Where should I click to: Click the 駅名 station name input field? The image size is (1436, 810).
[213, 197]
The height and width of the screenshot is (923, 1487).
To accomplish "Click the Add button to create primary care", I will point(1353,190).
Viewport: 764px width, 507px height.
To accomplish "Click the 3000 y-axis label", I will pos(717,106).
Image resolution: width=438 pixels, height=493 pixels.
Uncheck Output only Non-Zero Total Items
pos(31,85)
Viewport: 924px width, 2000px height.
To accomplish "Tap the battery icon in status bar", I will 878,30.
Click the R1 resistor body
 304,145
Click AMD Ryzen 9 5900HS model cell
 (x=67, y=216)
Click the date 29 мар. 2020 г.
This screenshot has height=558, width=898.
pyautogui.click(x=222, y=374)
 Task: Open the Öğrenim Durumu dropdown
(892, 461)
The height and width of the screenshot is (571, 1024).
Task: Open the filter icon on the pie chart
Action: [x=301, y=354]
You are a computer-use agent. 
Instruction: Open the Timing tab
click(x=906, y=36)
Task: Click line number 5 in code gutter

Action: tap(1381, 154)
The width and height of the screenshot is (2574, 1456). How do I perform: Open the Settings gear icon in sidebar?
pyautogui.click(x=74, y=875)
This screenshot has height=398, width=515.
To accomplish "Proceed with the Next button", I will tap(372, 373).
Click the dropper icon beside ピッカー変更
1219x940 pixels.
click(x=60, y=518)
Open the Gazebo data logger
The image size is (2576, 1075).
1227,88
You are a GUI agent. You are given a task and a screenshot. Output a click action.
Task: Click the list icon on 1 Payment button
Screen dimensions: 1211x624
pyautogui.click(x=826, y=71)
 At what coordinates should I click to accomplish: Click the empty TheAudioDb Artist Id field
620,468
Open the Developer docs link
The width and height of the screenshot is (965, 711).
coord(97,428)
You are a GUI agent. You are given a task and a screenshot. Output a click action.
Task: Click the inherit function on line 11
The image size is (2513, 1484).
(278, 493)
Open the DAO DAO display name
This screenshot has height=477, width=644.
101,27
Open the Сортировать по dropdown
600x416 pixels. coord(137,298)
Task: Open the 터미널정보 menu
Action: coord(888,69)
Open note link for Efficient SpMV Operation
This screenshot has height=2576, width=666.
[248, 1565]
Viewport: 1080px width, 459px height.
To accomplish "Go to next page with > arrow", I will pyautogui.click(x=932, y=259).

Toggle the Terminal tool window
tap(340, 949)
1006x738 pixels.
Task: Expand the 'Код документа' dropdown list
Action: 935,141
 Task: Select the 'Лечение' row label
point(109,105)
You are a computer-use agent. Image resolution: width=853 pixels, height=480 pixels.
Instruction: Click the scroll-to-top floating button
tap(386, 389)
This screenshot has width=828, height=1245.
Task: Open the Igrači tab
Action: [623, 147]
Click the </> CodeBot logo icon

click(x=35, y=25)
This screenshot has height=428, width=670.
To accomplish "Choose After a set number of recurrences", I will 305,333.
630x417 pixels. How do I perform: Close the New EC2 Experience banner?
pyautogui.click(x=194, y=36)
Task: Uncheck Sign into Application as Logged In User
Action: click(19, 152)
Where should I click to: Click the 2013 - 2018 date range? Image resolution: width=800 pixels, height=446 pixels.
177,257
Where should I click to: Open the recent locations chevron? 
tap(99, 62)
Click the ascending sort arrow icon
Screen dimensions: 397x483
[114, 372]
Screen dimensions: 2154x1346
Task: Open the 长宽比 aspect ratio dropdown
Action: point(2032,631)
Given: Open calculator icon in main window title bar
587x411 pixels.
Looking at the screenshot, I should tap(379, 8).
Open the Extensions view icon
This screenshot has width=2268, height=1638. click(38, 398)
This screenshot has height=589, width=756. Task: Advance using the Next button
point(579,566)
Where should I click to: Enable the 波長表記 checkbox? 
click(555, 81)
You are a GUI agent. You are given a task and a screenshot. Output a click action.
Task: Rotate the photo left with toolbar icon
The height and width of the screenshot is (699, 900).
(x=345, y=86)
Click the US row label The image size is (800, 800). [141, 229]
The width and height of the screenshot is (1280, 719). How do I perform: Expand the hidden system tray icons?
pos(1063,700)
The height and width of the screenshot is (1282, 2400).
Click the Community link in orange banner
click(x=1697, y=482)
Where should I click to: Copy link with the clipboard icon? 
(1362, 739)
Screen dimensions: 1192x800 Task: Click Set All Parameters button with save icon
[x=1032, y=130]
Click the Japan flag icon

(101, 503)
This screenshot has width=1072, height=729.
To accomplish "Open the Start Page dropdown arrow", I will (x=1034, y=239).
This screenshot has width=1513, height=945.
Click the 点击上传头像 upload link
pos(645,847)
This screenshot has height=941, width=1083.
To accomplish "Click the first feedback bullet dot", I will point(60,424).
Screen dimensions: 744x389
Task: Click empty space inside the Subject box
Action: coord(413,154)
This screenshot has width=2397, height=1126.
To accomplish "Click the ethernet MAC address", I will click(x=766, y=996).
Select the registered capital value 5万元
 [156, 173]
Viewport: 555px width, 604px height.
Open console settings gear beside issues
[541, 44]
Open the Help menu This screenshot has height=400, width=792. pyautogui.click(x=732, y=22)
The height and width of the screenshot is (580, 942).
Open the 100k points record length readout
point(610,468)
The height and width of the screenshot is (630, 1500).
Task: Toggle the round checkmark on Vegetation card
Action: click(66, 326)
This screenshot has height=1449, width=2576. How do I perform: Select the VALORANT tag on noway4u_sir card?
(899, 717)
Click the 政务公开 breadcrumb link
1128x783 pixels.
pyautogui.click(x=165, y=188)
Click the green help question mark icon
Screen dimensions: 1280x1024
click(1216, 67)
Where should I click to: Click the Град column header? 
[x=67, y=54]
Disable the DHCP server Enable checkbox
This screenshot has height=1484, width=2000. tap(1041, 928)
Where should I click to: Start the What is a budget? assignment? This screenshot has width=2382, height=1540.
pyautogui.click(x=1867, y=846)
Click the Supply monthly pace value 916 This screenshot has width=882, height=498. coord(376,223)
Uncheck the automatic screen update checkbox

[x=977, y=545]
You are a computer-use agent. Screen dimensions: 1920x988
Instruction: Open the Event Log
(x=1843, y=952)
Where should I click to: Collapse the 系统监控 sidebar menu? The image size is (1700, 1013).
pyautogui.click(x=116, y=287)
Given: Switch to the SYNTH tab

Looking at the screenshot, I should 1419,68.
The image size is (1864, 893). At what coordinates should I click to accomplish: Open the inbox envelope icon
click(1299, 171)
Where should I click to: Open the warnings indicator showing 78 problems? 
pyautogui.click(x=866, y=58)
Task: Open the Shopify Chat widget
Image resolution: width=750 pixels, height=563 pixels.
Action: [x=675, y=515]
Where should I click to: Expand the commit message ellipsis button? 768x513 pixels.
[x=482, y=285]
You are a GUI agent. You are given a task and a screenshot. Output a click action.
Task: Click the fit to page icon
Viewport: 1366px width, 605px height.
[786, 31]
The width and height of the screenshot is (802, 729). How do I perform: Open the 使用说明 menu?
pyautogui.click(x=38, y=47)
————————
◆ **TASK**
How many lines in the items above contain the word "accomplish"? Reply with the number only.

◆ **FULL SOLUTION**
11